Integrate The Home Depot Search Page Results Data with SerpApi and Python
This blog post is a step-by-step guide to scraping The Home Depot search results with SerpApi using Python.
Intro
SerpApi’s Home Depot API allows to scrape product information in real time for your automation without the knowledge of web scraping. In this blog post, we'll go over how to extract data from all pages using The Home Depot Search API and Python programming language. You can look at the complete code in the online IDE (Replit).
If you prefer video format, we have a dedicated video that shows how to do that: The Home Depot Search API overview - SerpApi.
What will be scraped
📌Note: Each page displays up to 24 products.
Why using API?
There're a couple of reasons that may use API, ours in particular:
- No need to create a parser from scratch and maintain it.
- Bypass blocks from Google: solve CAPTCHA or solve IP blocks.

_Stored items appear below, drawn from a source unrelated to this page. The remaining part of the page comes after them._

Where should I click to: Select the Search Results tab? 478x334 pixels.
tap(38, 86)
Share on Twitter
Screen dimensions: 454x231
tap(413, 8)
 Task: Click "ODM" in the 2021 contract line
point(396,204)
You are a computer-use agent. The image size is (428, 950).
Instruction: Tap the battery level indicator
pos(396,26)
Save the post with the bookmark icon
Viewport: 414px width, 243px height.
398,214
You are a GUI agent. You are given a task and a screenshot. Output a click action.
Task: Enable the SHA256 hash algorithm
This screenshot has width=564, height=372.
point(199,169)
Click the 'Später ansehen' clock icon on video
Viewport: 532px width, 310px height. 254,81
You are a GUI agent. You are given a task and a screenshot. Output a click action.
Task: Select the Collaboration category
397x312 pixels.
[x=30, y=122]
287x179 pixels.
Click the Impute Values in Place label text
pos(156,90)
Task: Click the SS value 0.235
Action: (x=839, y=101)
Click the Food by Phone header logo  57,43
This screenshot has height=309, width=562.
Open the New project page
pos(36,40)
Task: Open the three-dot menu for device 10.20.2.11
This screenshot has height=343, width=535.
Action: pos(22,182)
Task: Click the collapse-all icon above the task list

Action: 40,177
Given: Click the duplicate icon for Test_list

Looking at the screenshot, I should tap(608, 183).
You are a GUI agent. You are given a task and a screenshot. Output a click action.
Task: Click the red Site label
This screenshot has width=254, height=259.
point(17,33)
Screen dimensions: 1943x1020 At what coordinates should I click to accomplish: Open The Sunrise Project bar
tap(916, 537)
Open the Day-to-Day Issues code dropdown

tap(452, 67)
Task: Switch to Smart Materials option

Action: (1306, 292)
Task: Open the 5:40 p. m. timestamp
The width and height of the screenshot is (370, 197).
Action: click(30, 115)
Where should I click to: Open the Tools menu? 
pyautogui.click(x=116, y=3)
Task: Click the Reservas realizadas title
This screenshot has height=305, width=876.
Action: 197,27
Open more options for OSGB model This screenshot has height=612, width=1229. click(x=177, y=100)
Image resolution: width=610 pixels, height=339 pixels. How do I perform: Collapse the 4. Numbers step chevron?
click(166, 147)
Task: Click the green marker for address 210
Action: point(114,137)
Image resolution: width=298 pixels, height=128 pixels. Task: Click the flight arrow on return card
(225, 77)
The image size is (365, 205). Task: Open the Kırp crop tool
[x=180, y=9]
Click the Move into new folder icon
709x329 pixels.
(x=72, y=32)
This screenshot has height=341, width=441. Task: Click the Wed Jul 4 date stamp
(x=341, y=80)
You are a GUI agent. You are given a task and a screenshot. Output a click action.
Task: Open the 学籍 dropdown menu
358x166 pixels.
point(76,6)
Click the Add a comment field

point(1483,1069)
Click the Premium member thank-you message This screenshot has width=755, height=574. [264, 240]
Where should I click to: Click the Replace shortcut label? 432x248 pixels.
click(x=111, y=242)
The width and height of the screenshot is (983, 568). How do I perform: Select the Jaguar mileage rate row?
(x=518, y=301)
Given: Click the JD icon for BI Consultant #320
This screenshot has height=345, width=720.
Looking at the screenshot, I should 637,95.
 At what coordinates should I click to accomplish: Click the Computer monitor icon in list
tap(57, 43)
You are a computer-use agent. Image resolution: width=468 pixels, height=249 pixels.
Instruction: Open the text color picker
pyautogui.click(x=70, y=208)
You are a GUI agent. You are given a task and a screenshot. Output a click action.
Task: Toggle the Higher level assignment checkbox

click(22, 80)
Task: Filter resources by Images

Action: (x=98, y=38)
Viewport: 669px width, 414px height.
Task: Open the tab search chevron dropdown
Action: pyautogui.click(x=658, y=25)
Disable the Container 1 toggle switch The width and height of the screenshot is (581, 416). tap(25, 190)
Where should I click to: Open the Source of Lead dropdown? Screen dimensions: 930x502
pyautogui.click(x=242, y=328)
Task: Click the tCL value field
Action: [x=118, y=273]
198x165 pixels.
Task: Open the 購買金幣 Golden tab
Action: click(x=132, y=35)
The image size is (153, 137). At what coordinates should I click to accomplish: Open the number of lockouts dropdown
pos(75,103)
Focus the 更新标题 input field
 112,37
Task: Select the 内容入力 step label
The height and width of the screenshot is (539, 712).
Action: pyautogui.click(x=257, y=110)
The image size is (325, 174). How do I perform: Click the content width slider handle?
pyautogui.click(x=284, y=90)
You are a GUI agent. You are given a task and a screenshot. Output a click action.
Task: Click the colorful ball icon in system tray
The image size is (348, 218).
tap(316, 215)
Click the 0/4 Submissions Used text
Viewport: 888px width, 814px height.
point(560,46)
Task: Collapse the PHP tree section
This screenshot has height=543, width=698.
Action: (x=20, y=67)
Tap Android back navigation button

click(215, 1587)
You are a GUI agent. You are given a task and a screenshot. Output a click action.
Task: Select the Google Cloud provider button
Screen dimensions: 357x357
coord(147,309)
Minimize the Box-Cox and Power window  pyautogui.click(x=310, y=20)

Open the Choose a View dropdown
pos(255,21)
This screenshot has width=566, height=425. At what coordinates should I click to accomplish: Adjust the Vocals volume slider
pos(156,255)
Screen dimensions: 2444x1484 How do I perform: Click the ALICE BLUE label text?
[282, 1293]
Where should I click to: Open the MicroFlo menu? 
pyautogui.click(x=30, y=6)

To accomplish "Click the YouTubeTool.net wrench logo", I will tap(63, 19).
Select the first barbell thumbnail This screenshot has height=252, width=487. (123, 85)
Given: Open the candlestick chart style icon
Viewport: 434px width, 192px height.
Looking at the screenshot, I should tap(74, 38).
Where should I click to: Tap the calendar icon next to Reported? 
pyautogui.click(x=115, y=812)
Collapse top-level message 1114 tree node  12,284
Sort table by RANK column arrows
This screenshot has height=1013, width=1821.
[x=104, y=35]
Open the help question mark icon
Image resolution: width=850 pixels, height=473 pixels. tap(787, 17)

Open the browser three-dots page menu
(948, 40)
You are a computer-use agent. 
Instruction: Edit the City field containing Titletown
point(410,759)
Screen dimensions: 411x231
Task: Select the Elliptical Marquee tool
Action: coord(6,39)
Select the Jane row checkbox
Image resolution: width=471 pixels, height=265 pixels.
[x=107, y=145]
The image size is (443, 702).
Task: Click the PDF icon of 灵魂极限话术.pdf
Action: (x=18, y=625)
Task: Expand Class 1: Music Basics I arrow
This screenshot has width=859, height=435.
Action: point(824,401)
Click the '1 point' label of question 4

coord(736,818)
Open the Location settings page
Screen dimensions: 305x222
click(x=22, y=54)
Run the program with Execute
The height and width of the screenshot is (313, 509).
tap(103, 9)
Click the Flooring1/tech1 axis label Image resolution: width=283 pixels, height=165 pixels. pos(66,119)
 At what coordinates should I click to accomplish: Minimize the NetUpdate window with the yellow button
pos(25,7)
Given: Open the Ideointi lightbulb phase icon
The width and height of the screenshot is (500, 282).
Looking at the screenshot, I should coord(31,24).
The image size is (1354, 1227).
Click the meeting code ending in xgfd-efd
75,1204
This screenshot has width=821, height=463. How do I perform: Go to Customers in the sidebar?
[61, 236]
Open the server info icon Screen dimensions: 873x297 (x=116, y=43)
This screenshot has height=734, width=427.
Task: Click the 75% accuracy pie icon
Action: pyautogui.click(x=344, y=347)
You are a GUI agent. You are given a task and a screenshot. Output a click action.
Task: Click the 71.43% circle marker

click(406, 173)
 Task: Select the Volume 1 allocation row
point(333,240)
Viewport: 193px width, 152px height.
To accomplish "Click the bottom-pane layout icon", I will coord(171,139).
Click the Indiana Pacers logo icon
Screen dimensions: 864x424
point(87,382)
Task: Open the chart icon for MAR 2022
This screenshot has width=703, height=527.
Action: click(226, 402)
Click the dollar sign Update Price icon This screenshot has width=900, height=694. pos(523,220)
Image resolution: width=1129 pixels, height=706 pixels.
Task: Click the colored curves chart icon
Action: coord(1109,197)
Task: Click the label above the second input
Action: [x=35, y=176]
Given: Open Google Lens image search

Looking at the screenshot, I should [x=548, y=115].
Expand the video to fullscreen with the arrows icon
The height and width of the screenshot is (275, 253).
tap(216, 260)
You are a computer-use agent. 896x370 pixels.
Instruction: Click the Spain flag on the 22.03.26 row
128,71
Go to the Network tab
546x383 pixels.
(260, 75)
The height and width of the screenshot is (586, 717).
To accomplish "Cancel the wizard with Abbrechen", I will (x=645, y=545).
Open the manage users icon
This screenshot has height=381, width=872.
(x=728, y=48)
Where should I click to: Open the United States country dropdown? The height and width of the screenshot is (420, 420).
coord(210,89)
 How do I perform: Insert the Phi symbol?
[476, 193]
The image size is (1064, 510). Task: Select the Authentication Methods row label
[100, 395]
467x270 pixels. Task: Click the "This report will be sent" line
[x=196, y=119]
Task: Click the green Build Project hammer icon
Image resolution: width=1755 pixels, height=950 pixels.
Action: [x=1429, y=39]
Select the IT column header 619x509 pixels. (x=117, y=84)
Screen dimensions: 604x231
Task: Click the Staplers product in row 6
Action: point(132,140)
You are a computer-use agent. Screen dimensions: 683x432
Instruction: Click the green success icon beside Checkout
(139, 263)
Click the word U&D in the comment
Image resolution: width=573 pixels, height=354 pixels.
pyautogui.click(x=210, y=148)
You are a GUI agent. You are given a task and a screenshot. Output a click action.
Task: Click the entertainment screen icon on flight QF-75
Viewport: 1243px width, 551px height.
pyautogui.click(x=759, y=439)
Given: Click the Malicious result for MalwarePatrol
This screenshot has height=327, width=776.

- Pay for proxies, and CAPTCHA solvers.
- Don't need to use browser automation.
SerpApi handles everything on the backend with fast response times under ~2.5 seconds (~1.2 seconds with Ludicrous speed) per request and without browser automation, which becomes much faster. Response times and status rates are shown under SerpApi Status page.
Full Code
This code retrieves all the data with pagination:
from serpapi import GoogleSearch
import json
params = {
'api_key': '...', # https://serpapi.com/manage-api-key
'engine': 'home_depot', # SerpApi search engine
'q': 'coffeee', # query
'ps': 10, # number of items per page
'lowerbound': 20, # minimum price
'upperbound': 50, # maximum price
'hd_sort': 'top_rated', # sorted by different options
'page': 1 # pagination
}
search = GoogleSearch(params) # where data extraction happens on the SerpApi backend
results = search.get_dict() # JSON -> Python dict
home_depot_results = {
'search_information': results['search_information'],
'filters': results['filters'],
'products': []
}
while 'error' not in results:
home_depot_results['products'].extend(results['products'])
params['page'] += 1
results = search.get_dict()
print(json.dumps(home_depot_results, indent=2, ensure_ascii=False))
Preparation
Install library:
pip install google-search-results
google-search-results
is a SerpApi API package.
Code Explanation
Import libraries:
from serpapi import GoogleSearch
import json
Library | Purpose |
GoogleSearch | to scrape and parse Google results using SerpApi web scraping library. |
json | to convert extracted data to a JSON object. |
The parameters are defined for generating the URL. If you want to pass other parameters to the URL, you can do so using the params
dictionary:
params = {
'api_key': '...', # https://serpapi.com/manage-api-key
'engine': 'home_depot', # SerpApi search engine
'q': 'coffeee', # query
'ps': 10, # number of items per page
'lowerbound': 20, # minimum price
'upperbound': 50, # maximum price
'hd_sort': 'top_rated', # sorted by different options
'page': 1 # pagination
}
Parameters | Explanation |
api_key | Parameter defines the SerpApi private key to use. You can find it under your account -> API key |
engine | Set parameter to home_depot to use The Home Depot API engine. |
q | Parameter defines the search query. You can use anything that you would use in a regular The Home Depot search. |
ps | Determines the number of items per page. There are scenarios where Home depot overrides the ps value. By default Home depot returns 24 results. 48 is the max value. |
lowerbound | Defines lower bound for price in USD. |
upperbound | Defines upper bound for price in USD. |
hd_sort | Parameter defines results sorted by diferent options. |
page | Value is used to get the items on a specific page. (e.g., 1 (default) is the first page of results, 2 is the 2nd page of results, 3 is the 3rd page of results, etc.). |
📌Note: You can also add other API Parameters.
Then, we create a search
object where the data is retrieved from the SerpApi backend. In the results
dictionary we get data from JSON:
search = GoogleSearch(params) # data extraction on the SerpApi backend
results = search.get_dict() # JSON -> Python dict
Consider the parameters mentioned above to understand how they affect the request.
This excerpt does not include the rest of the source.